The Queering: The Life and Death of Brooke SkipstoneThe Queering: The Life and Death of Brooke Skipstone by Brooke Skipstone
My rating: 5 of 5 stars

An emotional coming-of-age story about identity, friendship, and love...

In Brooke Skipstone’s “The Queering: The Life and Death of Brooke Skipstone” the reader discovers a 70-year-old grandmother in Clear, Alaska who desperately needs help escaping from her murderous brother and a homophobic podcaster who wants to expose her lesbian romance novels. Taylor MacKenzie, ‘suffocating in a loveless marriage and a lonely existence’, finds solace only in her writing, which she does under the pseudonym Brooke Skipstone, the name of her college best friend and lover who tragically passed away in 1974. She writes an autobiography about her time with Brooke and shares it with people closest to her in the hopes of receiving compassion and acceptance because she is afraid of being killed before anybody in her family or community understands her life story. She stirs up controversy in the conservative community after being accused of encouraging the queering and debasing of America by a local podcaster, but she fights back with the aid of a new, unexpected friend. Can she withstand the insults and abuse from haters? Can she defend the queerness she stands for? And will she make it in the end? …

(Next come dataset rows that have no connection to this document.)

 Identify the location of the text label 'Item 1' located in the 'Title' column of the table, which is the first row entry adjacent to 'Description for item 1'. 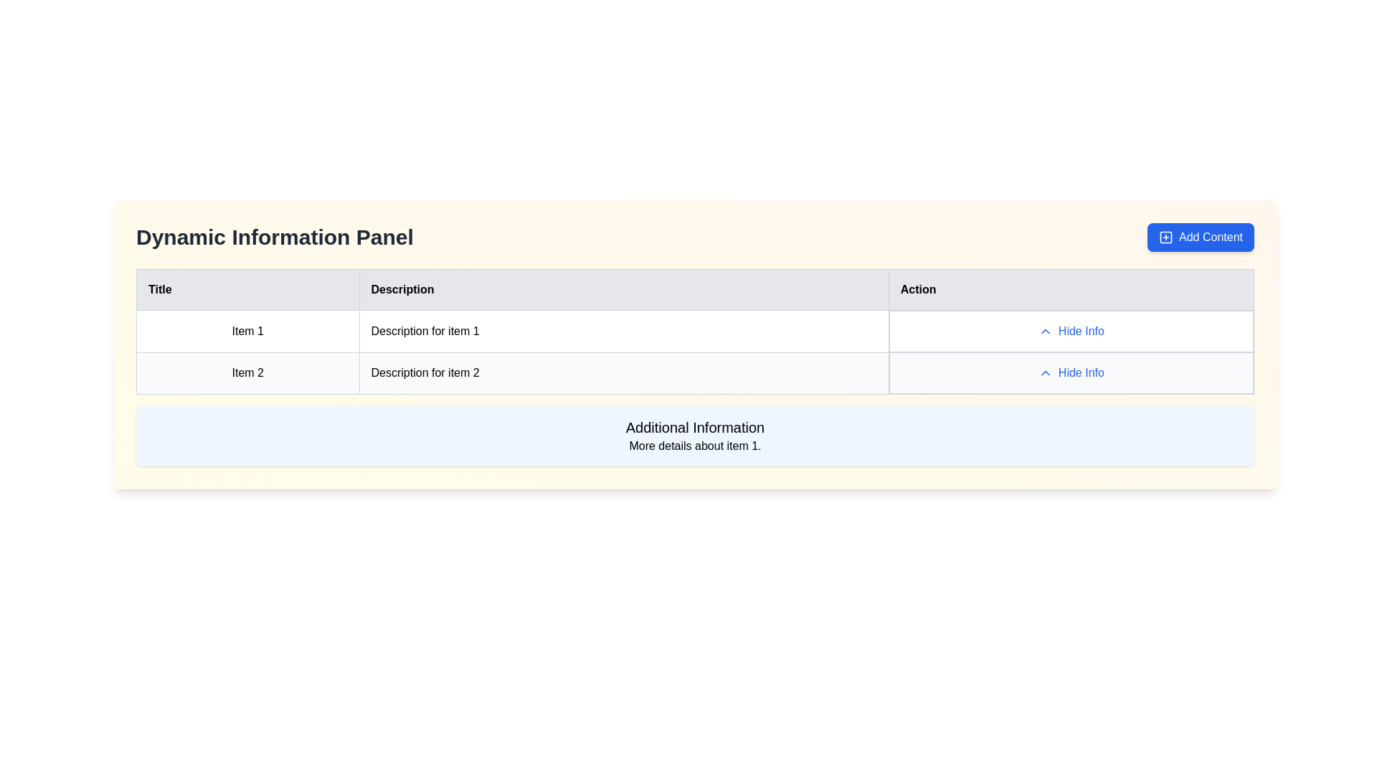
(248, 331).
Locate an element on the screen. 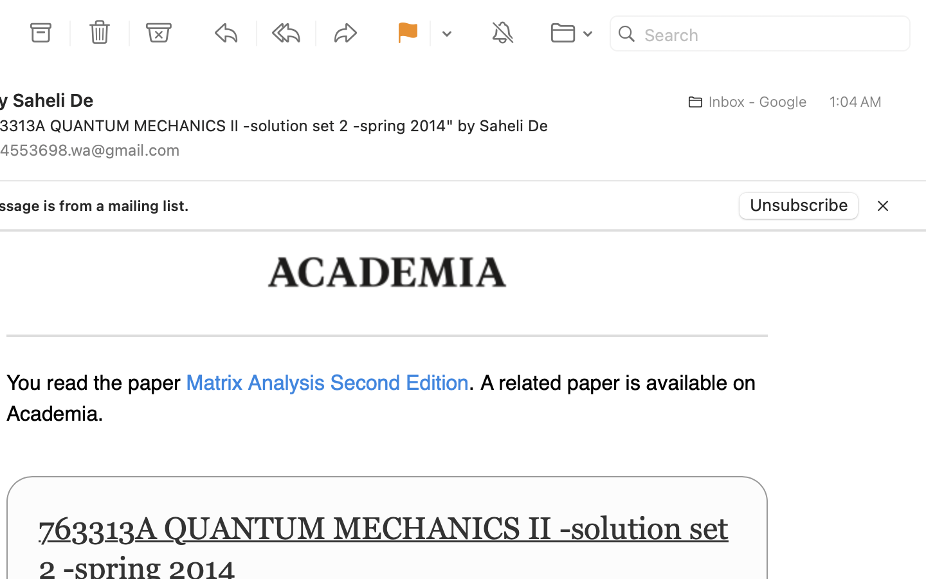 The width and height of the screenshot is (926, 579). '1:04 AM' is located at coordinates (855, 102).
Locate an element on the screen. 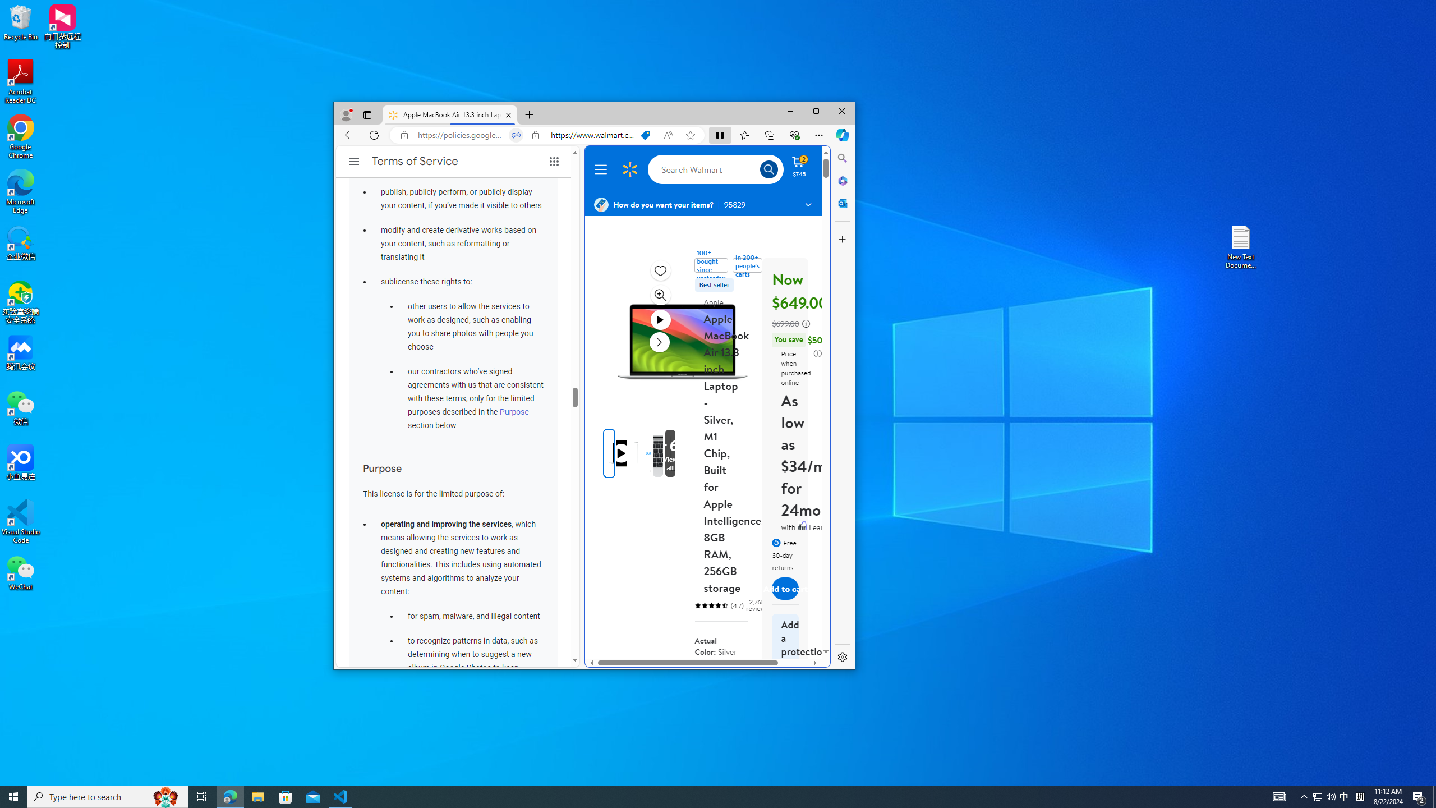 This screenshot has width=1436, height=808. 'Google Chrome' is located at coordinates (20, 137).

The contrast between tone and content is a characteristic talent of only a few novelists. Multi-award-winning author, Skipstone, pays as much attention to her sentences as she does to her overall themes, shifting or consolidating meaning with the use of a single word. Her writing is impeccably honed, full of juxtapositions and qualifications that help to create an emotive atmosphere throughout about identity, friendship, and love. An excellent read that comes highly recommended.